Women Are Part of the Solution to Extremism

Women in the Muslim world have been resisting extremism on the ground for decades - as community members, as family members, as professionals and as activists (which they often do so at grave personal risk) - and as those with the most to lose from the rise of extremist religion. Often, the first we hear about such brave women is when they are assassinated, and it is too late to support them.

In conflict, women are often understood to have passive roles: as victims, of rape, of violence, as widows or as grieving the loss of their children. This stereotype is why the phenomenon of 'jihad brides' leaving their comfortable, Western lives to join the Islamic State, receives so much attention. This media focus shouldn't blind us to the fact that it is a minority trend: the majority of individuals travelling towards Iraq and Syria are men from the Middle East and North Africa, not women and girls from Luton and Bradford.

The proportion of women attracted to the Islamic State is likely to be less than that in other militant organisations, such as the Tamil Tigers, the PKK and the IRA. Undoubtedly, their roles within the Islamic State are much more confined by the rigid gender divisions under their ultraconservative rulings. While IS have roles for women as mothers and sex slaves, the ideal of gender segregation grossly limits women's ability to participate in a social order in which men are warriors and leaders. They may be repeatedly married and widowed, charged with the task of rearing more sons for an imagined intergenerational territorial war. While the Islamic State has executed over 10,000 people in just a year, they reserve particular ire for educated and professional women, such as women's human rights activists who protest their actions.

The depiction of women in Muslim world within the Western media can be just as limited, in which women are again depicted as victims of male aggression, or as the handmaidens of violent militants, with an occasional exception for the valiant women of the Kurdish peshmerga. However women in the Muslim world have been resisting extremism on the ground for decades - as community members, as family members, as professionals and as activists (which they often do at grave personal risk) - and as those with the most to lose from the rise of extremist religion. Often, the first we hear about such brave women is when they are assassinated, and it is too late to support them.

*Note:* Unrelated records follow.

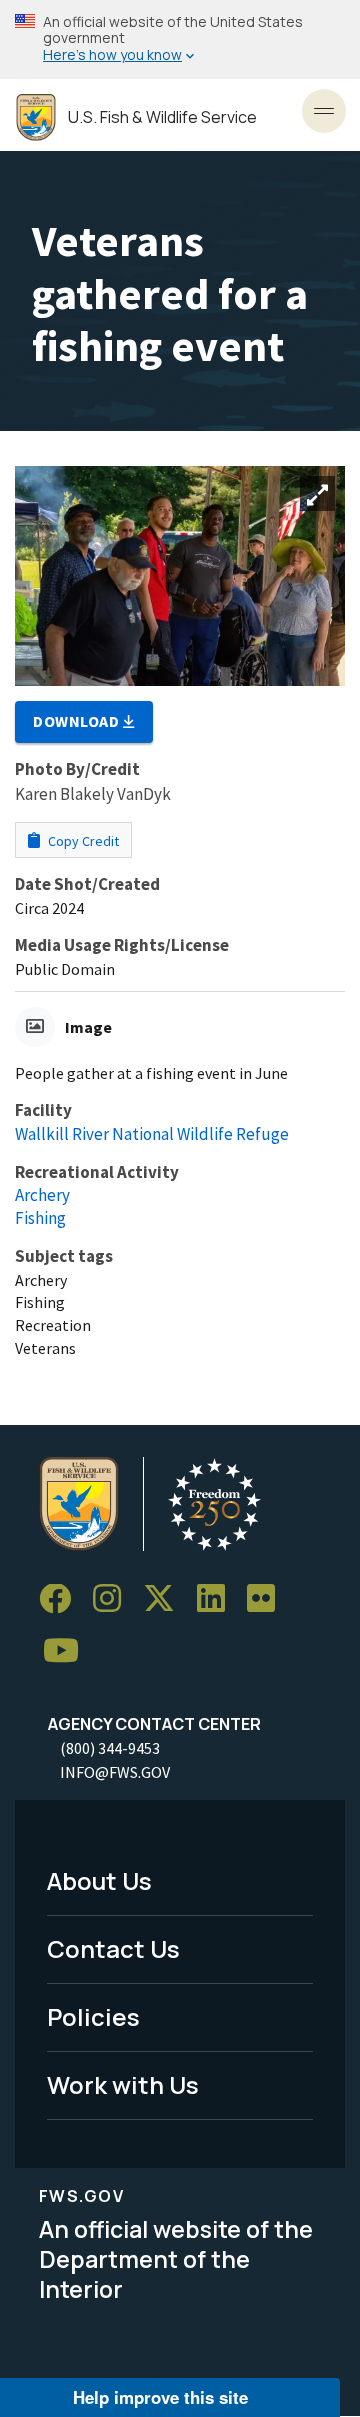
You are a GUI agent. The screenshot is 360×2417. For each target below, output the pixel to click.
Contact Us (113, 1948)
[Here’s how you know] (180, 39)
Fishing (40, 1218)
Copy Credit (82, 841)
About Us (99, 1880)
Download (78, 721)
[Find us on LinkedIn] (218, 1599)
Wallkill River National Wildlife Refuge (152, 1134)
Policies (93, 2016)
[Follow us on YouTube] (68, 1651)
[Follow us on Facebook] (62, 1599)
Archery (42, 1195)
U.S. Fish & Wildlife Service (162, 117)
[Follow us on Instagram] (114, 1599)
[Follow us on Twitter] (166, 1599)
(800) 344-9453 (110, 1748)
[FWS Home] (36, 117)
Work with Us (123, 2084)
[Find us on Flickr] (268, 1599)
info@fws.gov (115, 1772)
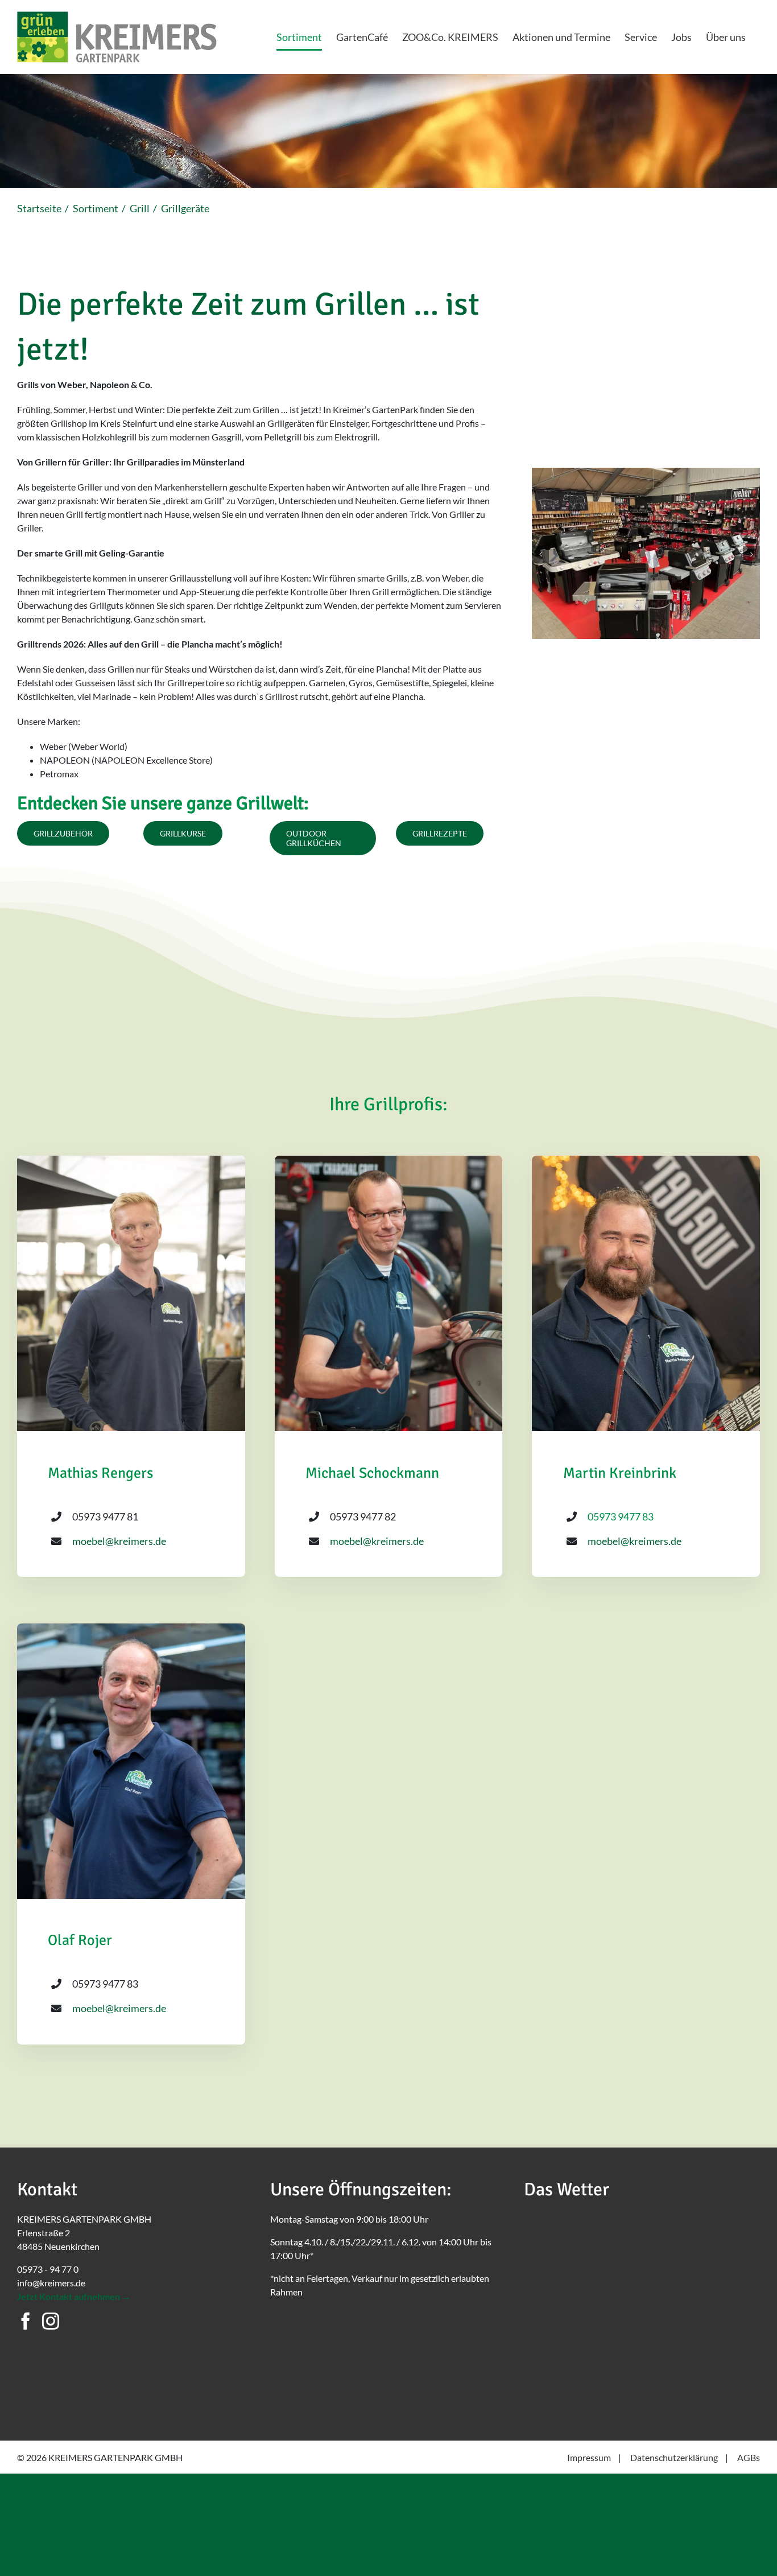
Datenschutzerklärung (674, 2457)
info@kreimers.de (51, 2282)
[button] (540, 554)
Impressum (589, 2457)
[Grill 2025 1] (646, 473)
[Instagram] (50, 2321)
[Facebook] (25, 2321)
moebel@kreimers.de (119, 1541)
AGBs (748, 2457)
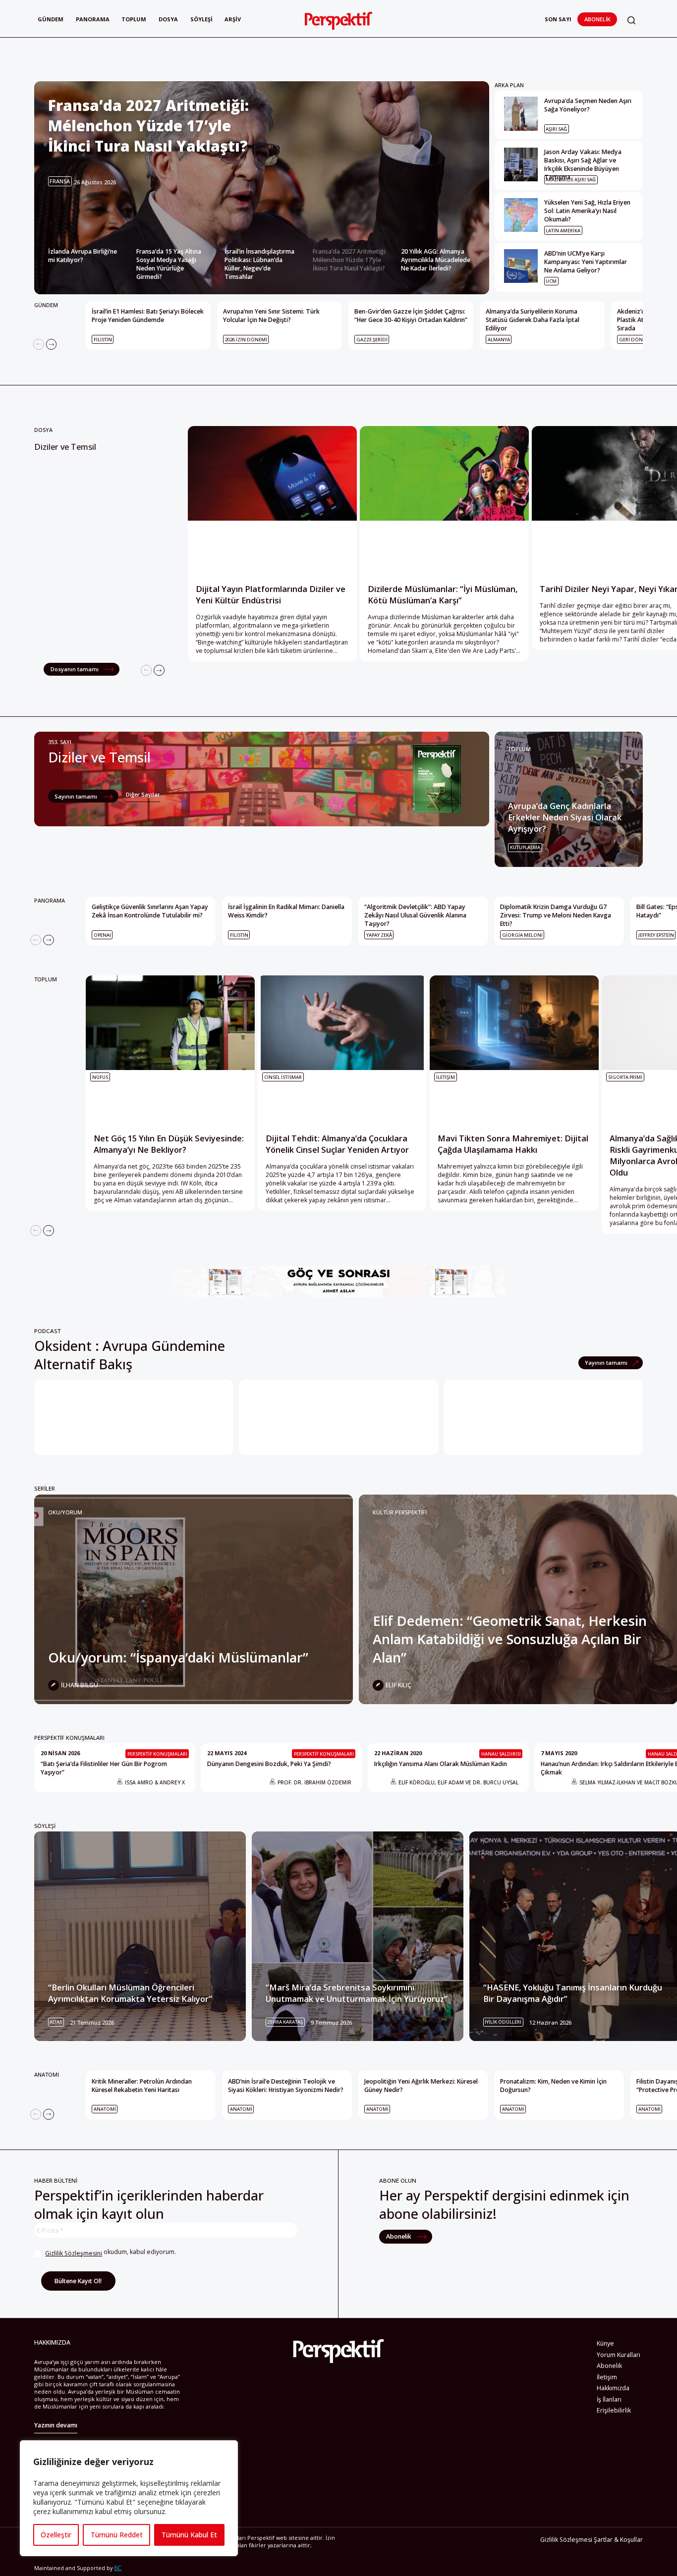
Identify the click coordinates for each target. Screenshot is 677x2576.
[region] (129, 2498)
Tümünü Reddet (117, 2534)
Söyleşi (201, 19)
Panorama (93, 19)
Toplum (133, 19)
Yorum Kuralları (618, 2355)
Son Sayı (558, 19)
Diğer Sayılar (143, 794)
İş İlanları (609, 2399)
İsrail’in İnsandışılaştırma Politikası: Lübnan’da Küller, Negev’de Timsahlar (259, 264)
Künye (605, 2343)
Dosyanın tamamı (75, 669)
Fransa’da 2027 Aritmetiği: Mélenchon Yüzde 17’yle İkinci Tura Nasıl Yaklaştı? (350, 259)
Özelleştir (56, 2534)
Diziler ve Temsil (65, 446)
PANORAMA (49, 900)
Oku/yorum (65, 1512)
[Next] (51, 344)
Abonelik (597, 19)
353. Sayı (59, 742)
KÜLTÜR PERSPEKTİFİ (400, 1512)
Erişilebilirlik (614, 2410)
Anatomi (46, 2074)
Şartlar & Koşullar (618, 2539)
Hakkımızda (613, 2388)
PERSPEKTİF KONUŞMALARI (69, 1737)
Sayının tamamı (77, 796)
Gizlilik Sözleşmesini (73, 2253)
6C (117, 2568)
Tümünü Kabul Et (189, 2534)
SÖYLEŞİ (45, 1825)
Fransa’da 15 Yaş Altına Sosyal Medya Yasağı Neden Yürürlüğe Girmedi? (168, 264)
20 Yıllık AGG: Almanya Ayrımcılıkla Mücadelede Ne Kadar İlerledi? (435, 259)
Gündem (50, 19)
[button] (631, 20)
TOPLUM (519, 748)
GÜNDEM (46, 305)
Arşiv (233, 19)
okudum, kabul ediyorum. (110, 2252)
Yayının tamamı (607, 1362)
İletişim (607, 2377)
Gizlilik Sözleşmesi (566, 2539)
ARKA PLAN (509, 85)
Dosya (168, 19)
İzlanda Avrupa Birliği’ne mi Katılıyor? (82, 255)
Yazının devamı (55, 2425)
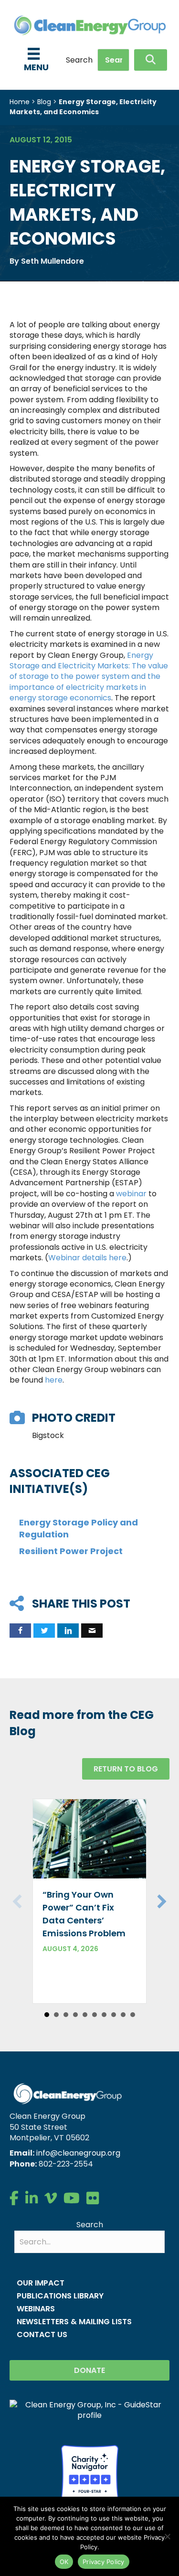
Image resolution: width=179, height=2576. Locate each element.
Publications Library (60, 2295)
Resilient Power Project (71, 1551)
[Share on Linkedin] (68, 1630)
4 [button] (75, 2014)
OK (64, 2561)
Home (20, 102)
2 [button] (56, 2014)
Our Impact (40, 2282)
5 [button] (85, 2014)
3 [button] (65, 2014)
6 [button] (94, 2014)
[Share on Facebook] (20, 1630)
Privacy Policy (104, 2561)
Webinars (36, 2308)
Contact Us (42, 2334)
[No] (167, 2536)
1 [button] (46, 2014)
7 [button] (104, 2014)
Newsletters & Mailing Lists (74, 2321)
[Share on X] (44, 1630)
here (54, 1379)
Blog (44, 102)
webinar (131, 1193)
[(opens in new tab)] (89, 2473)
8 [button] (113, 2014)
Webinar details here (87, 1257)
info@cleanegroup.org (78, 2152)
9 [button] (123, 2014)
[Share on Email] (92, 1630)
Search (79, 60)
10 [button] (132, 2014)
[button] (150, 60)
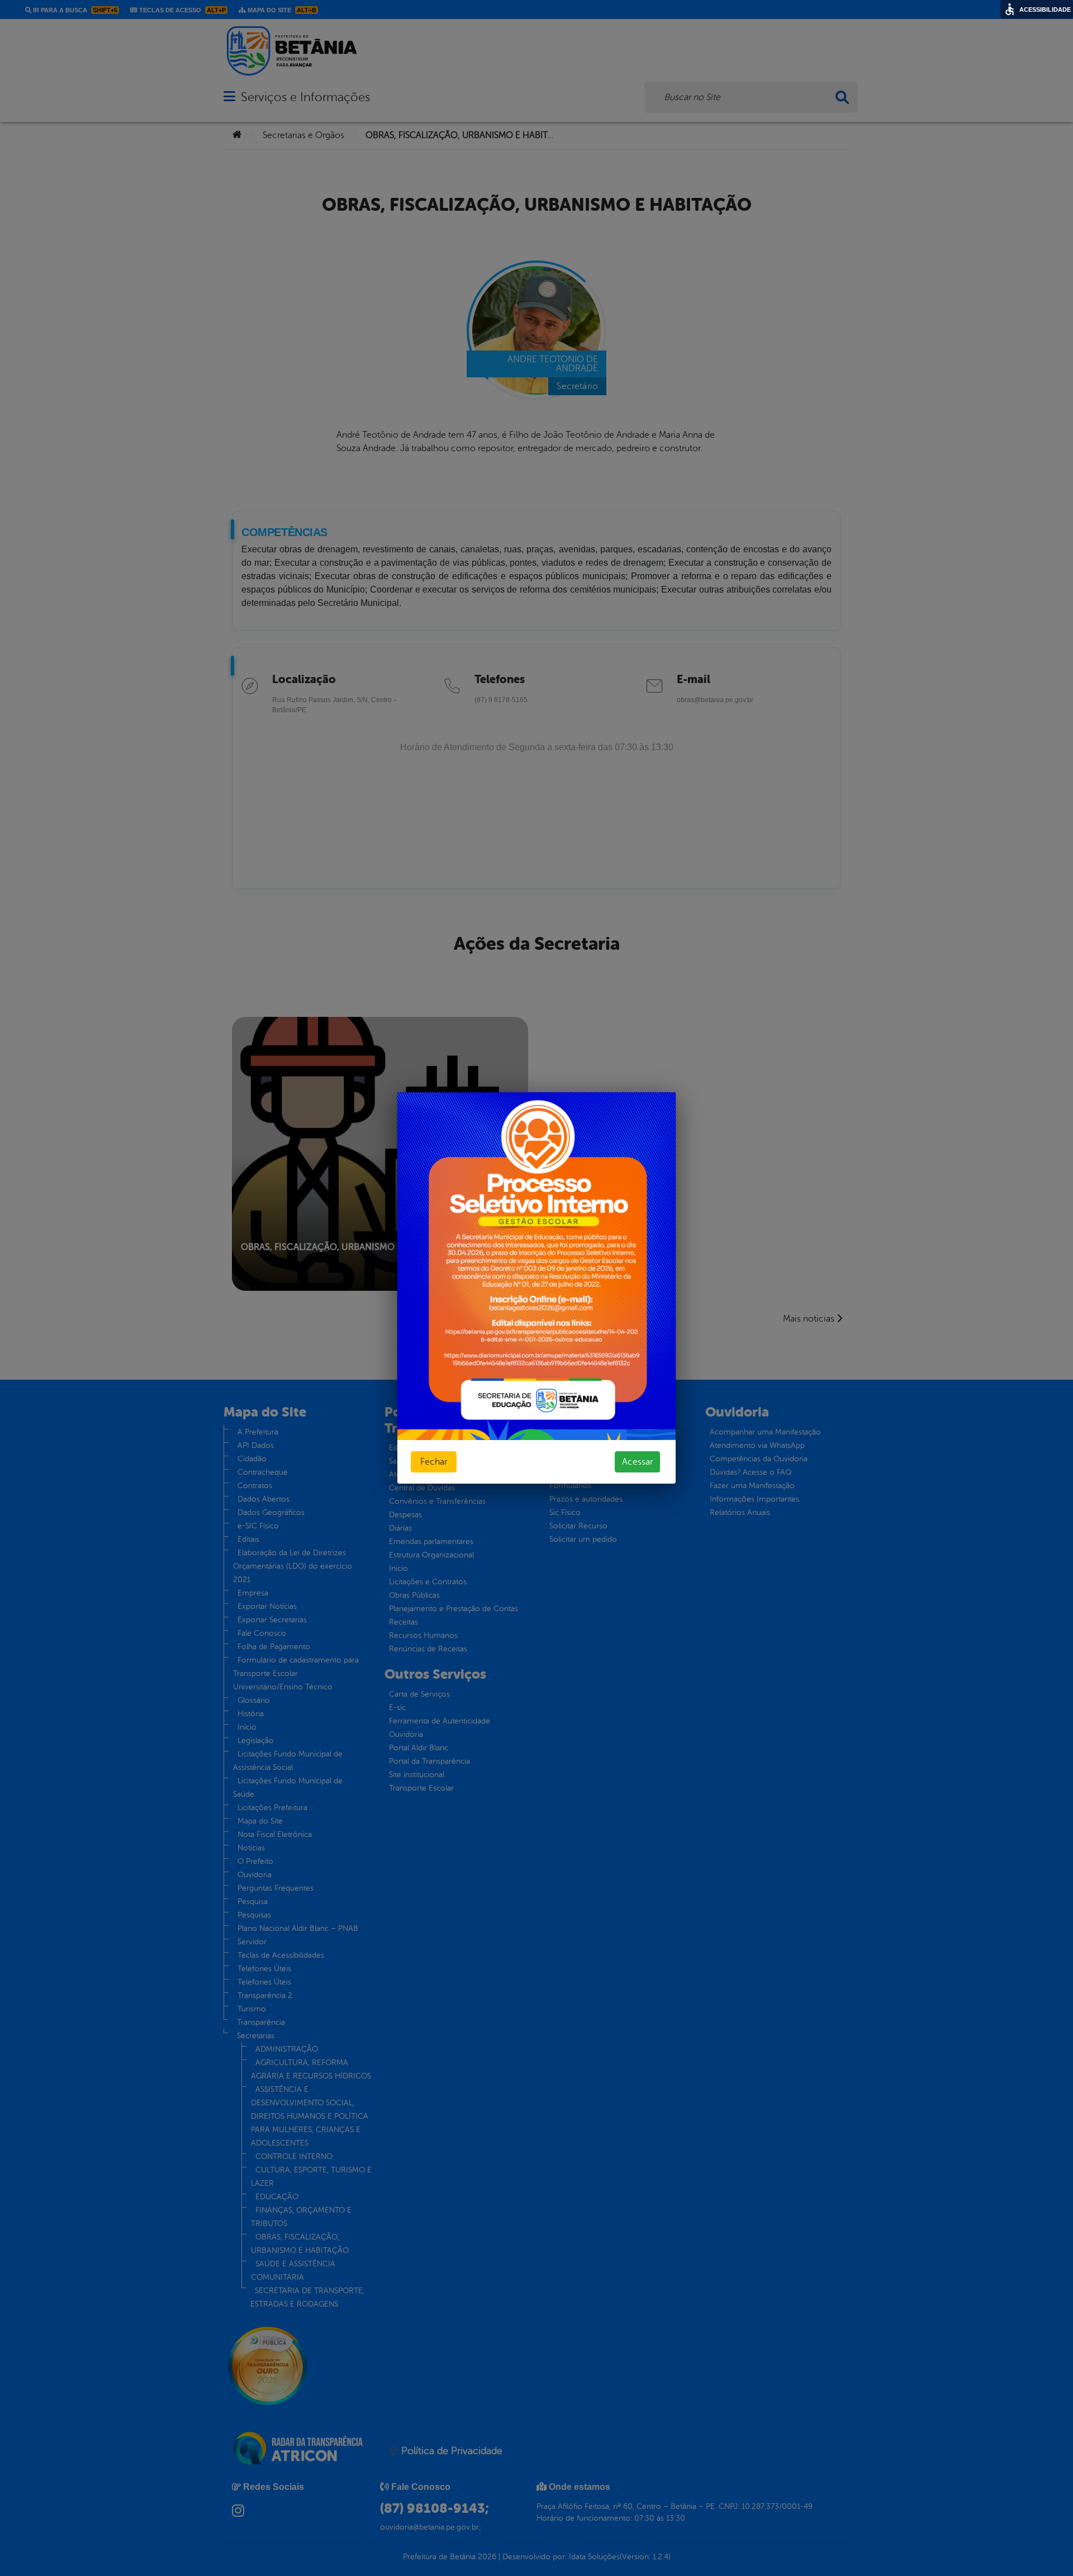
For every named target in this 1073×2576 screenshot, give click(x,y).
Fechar (433, 1462)
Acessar (637, 1462)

So far, the predominant Western responses to violent extremism are reactionary, based in a 'hard' macho politics of securitisation and militarisation. For long term peace, we need to go beyond this towards a softer, creative politics which confronts underlying political, psychological and social problems. This cannot be achieved without harnessing the formidable but latent power of women's capability.

Morocco, for instance, is described as having one of the most successful strategies for countering violent extremism. Due to its particularly woman-friendly interpretation of family law, women have a comparatively high level of economic and legal power. Further, since the attack on Casablanca in 2003, the King developed a social strategy, which included the training of a force of mourchidates (ie, female preachers), to work in communities, mosques and prisons. Krista London Couture, writing for the Brookings Institute, reports that these women act as social workers, solving everyday problems that could have nudged individuals towards extremism.

The important factors to learn are twofold: firstly, that empowering women within the family is crucial to increasing their credibility. Women with education, skills, and independent sources of income are more able to withstand the pressures of the patriarchal family and more able to express their opinions, and to move freely within their communities. Secondly, women's influence can be supported within a legitimising framework, in order to provide 'soft' preventative and non-violent interventions to extremism. Their linkages into families and communities provide valuable routes for information and influence. Women's empowerment, whether through legal, financial or cultural routes, will tend to increase their agency, and their ability to take part in activism.

Yet this is a strategy that remains underdeveloped. Increasingly, states are asking women to play a role in the detection of potential extremism, but this is often limited to their family roles - as concerned mothers and sisters, reporting suspicions to supportive agencies. Often, elder males are still treated as the locus of power, whether on geo-political or community stages: a strategy that only serves to prop up patriarchal gender roles at a time at which they are becoming increasingly challenged. Women's issues have in the past been treated cynically, to give a human rights gloss to militaristic action with little action thereafter to support women. If we value human rights, they should be at the core of the project against violent extremism, and women a key part of our imagined future.

As Sanam Anderlini-Naraghi, Executive Director of International Civil Society Network says: "women's rights activists are the longest-standing, socially rooted, transnational groups mobilizing for peace, countering rising extremism, and providing an alternate vision for the future." They are a resource that needs to be cultivated in order to bring a truly pluralist, tolerant and just world into being.